Cs-based perovskites hold immense significance in the field of green technology due to their unique properties, offering promising avenues for efficient, low-cost devices. In this theoretical work, DFT has been employed to extensively scrutinize the physical properties of double fluoroperovskites Cs2TlAgF6. The modified Becke Johnson functional was used to take exchange-correlation effects into consideration accurately. From the calculated value of formation energy, volume optimization curve, Goldsmith tolerance factor and octahedral tilting, the structural stability is demonstrated. The band structure of Cs2TlAgF6 depicts a direct bandgap of 2.21 eV, proving its semiconducting nature.

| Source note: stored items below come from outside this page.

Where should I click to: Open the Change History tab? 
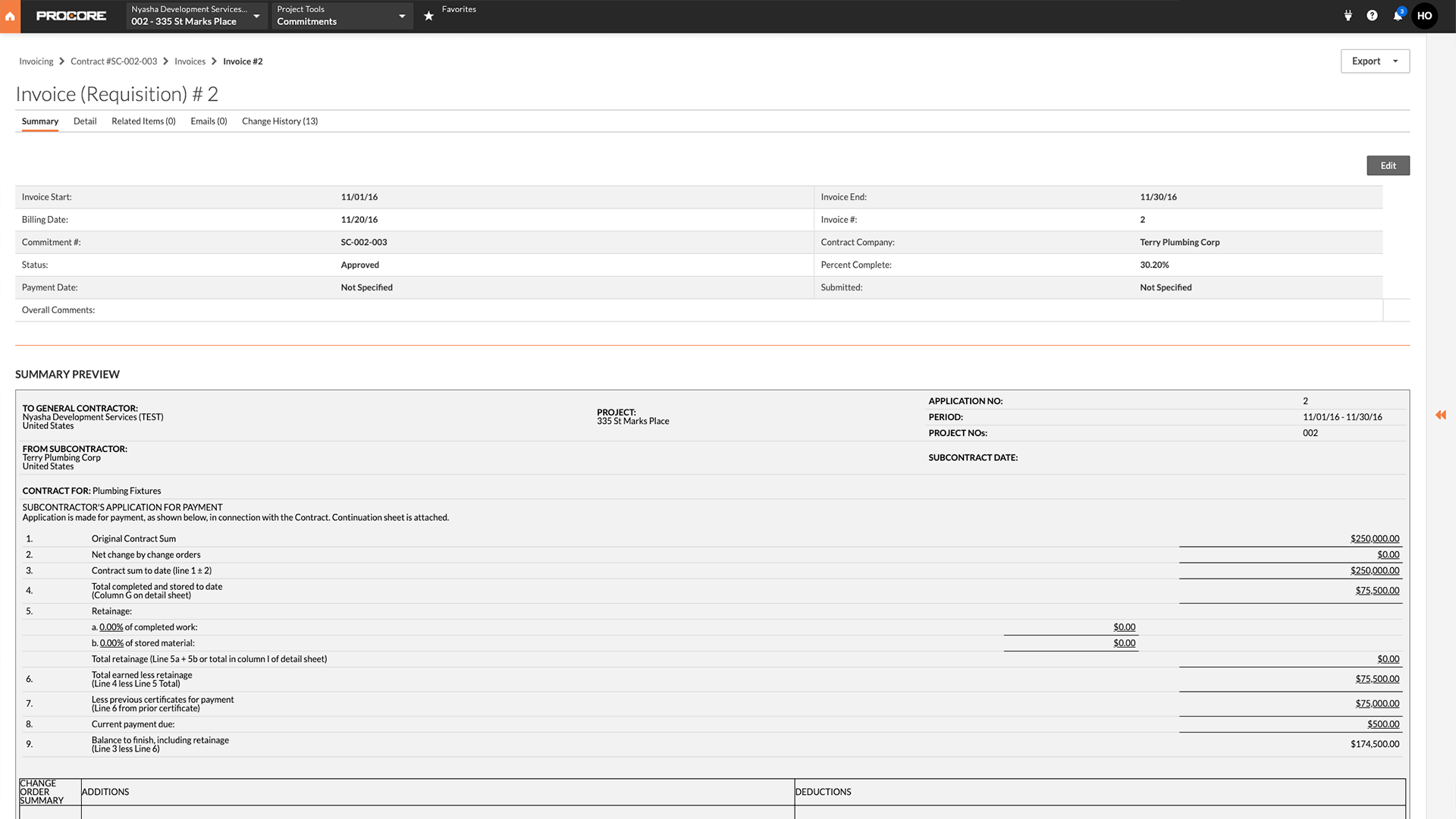click(280, 121)
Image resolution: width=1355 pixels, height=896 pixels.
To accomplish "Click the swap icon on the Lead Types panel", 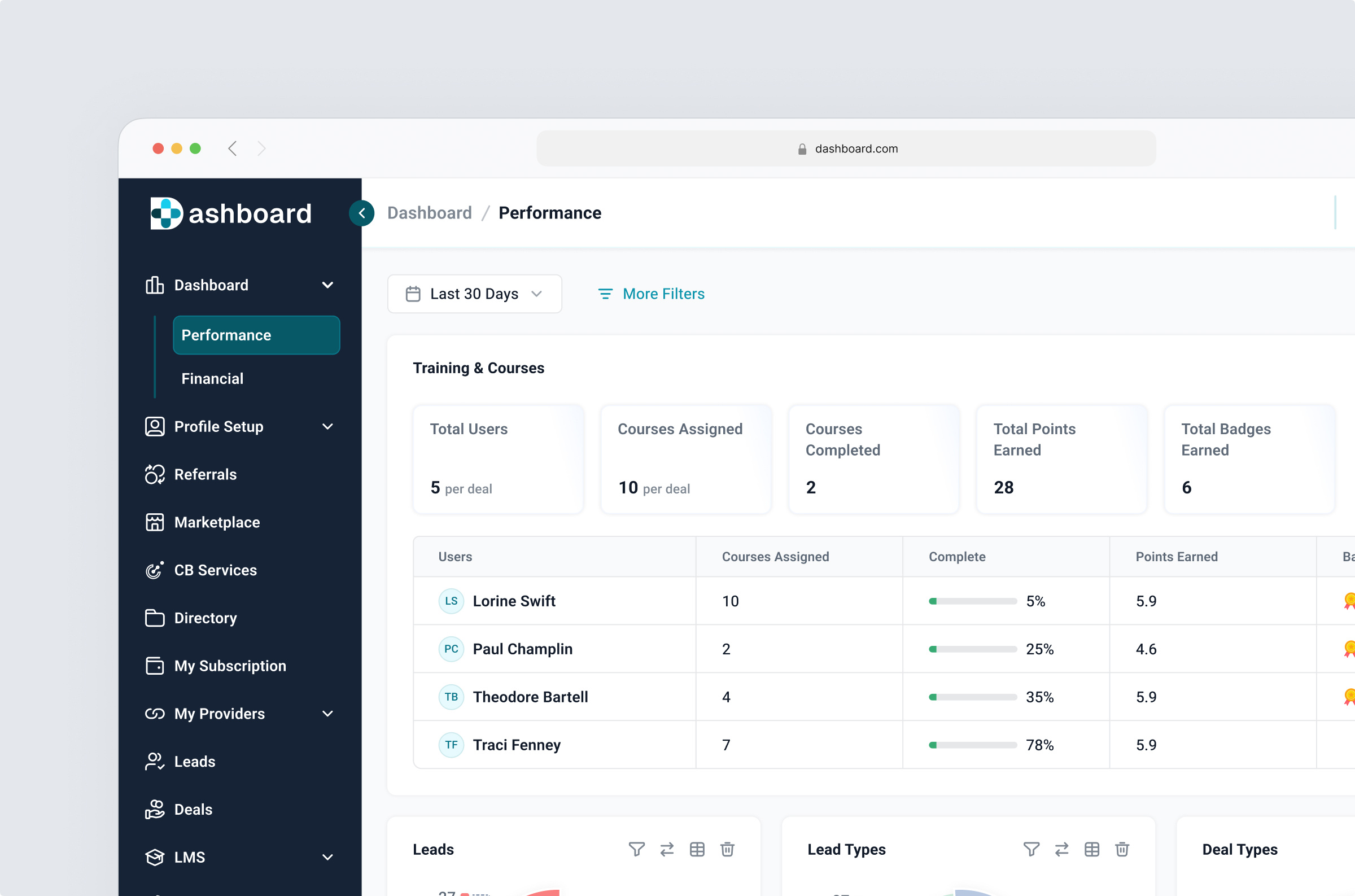I will (x=1061, y=850).
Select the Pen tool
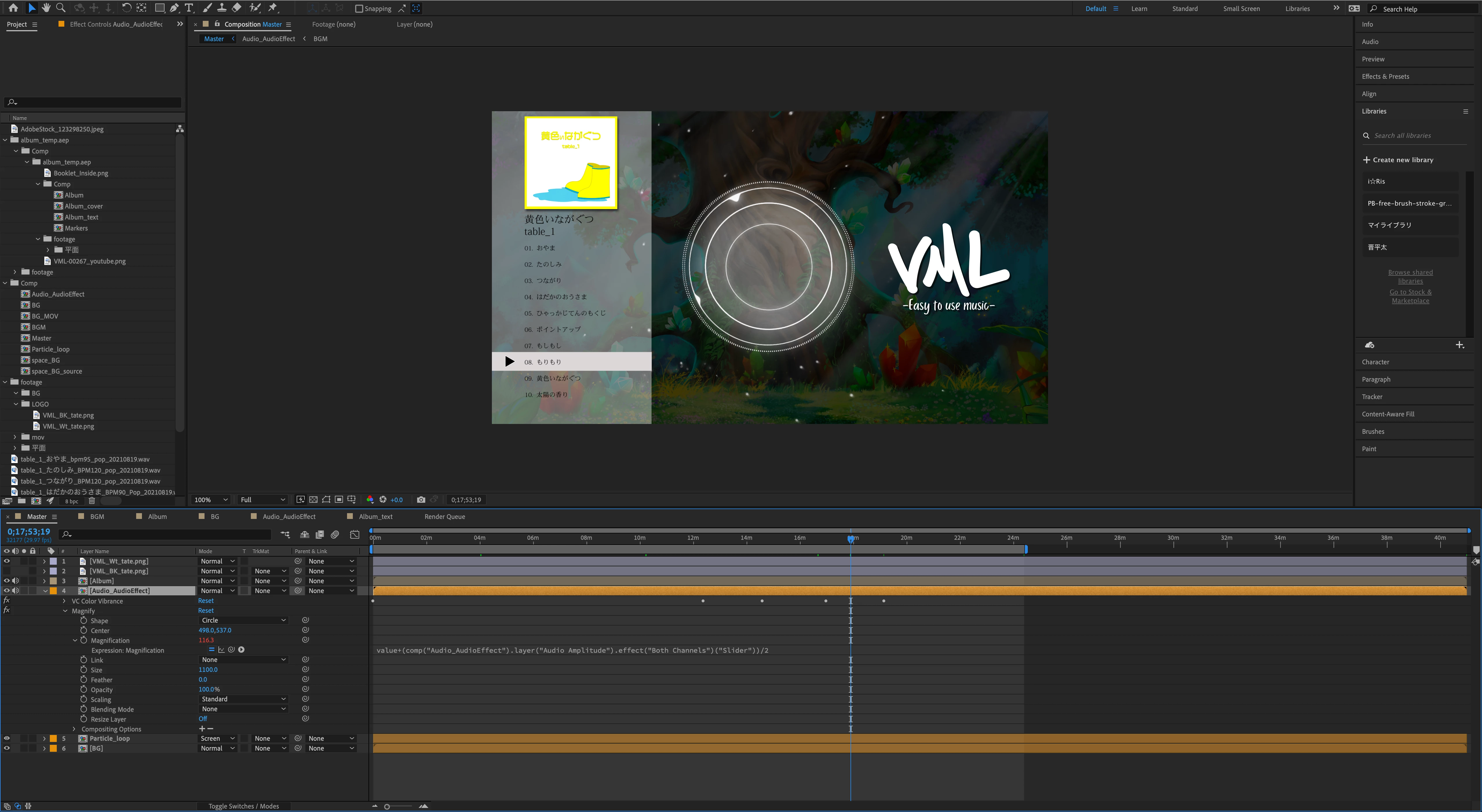This screenshot has width=1482, height=812. (x=174, y=8)
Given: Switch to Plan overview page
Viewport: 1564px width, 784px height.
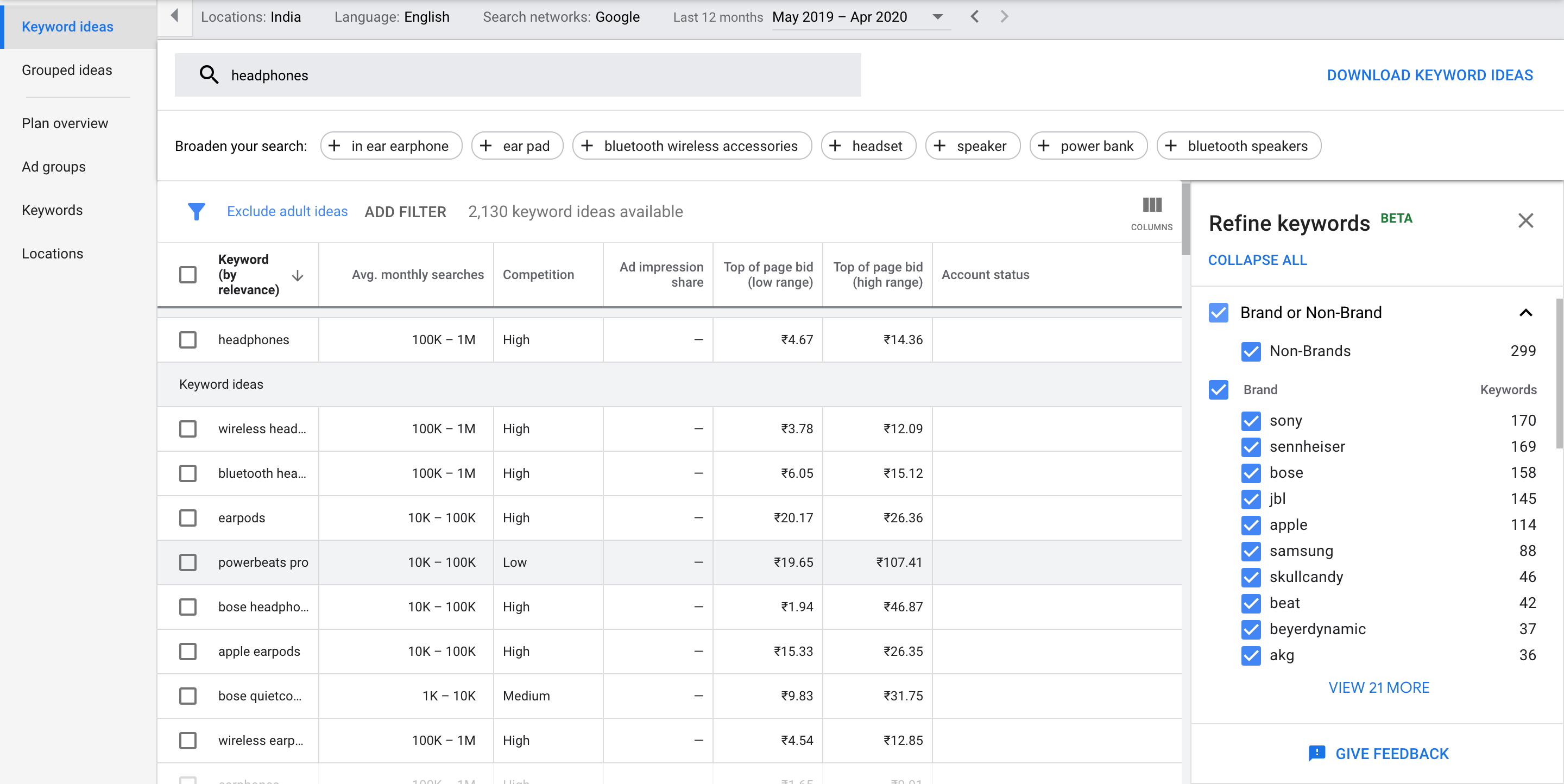Looking at the screenshot, I should [65, 123].
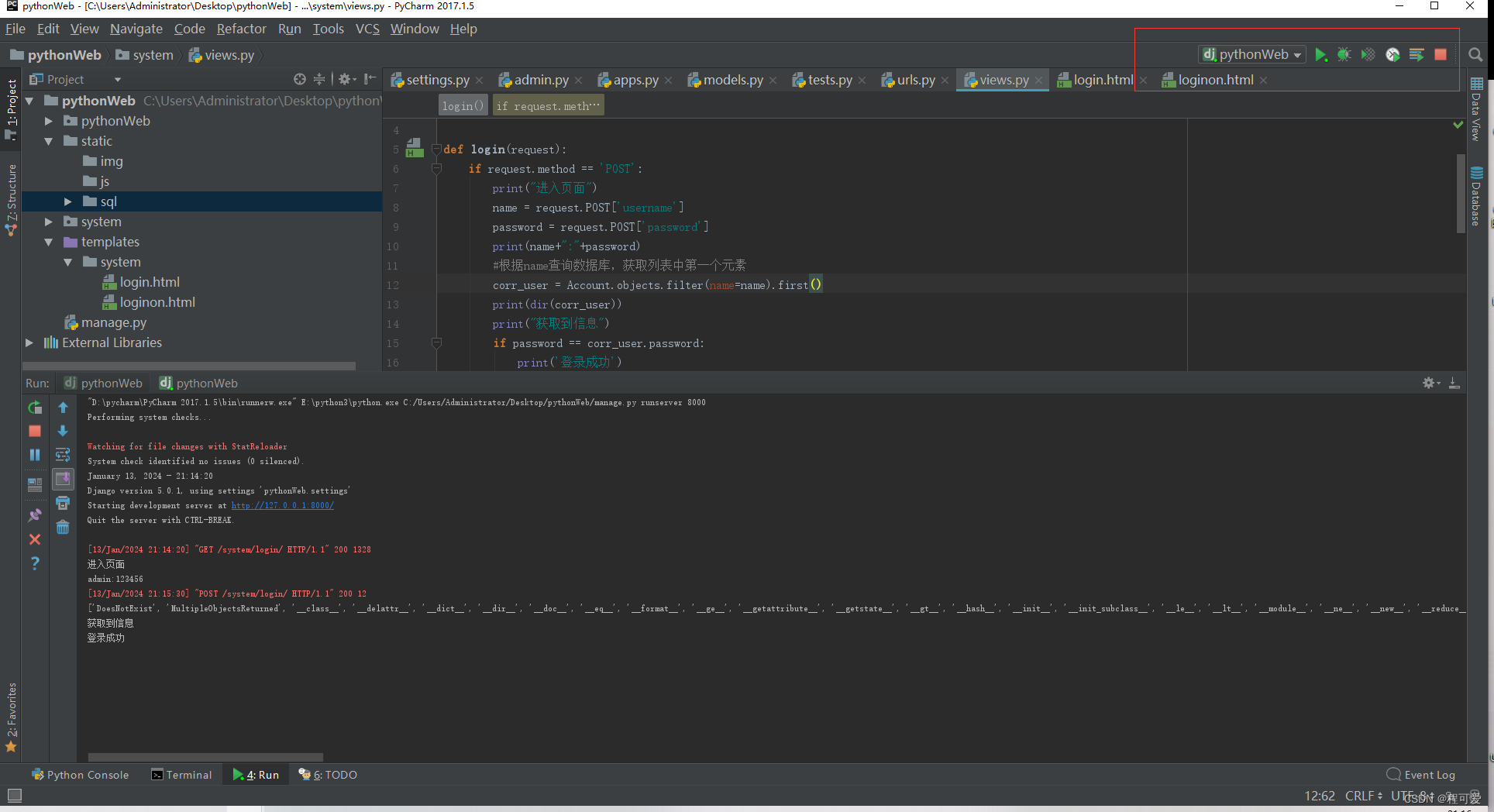Pin the Run tab with the pin icon
This screenshot has height=812, width=1494.
pyautogui.click(x=35, y=514)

This study also assessed the mechanical properties in detail, showing the ductile character of Cs2TlAgF6. A thorough examination of optical characteristics reveals the potential application in a variety of photovoltaic devices due to its strong absorption in visible region. The transport attributes are accessed through large ZT value and other thermal parameters. With its exceptional heat-to-electricity conversion properties, this material shows promise for applications in thermoelectric devices, offering a sustainable way to generate electricity from waste heat. The larger value 0.788 of ZT depicts that material exhibit sufficient potential for generating energy from waste heat.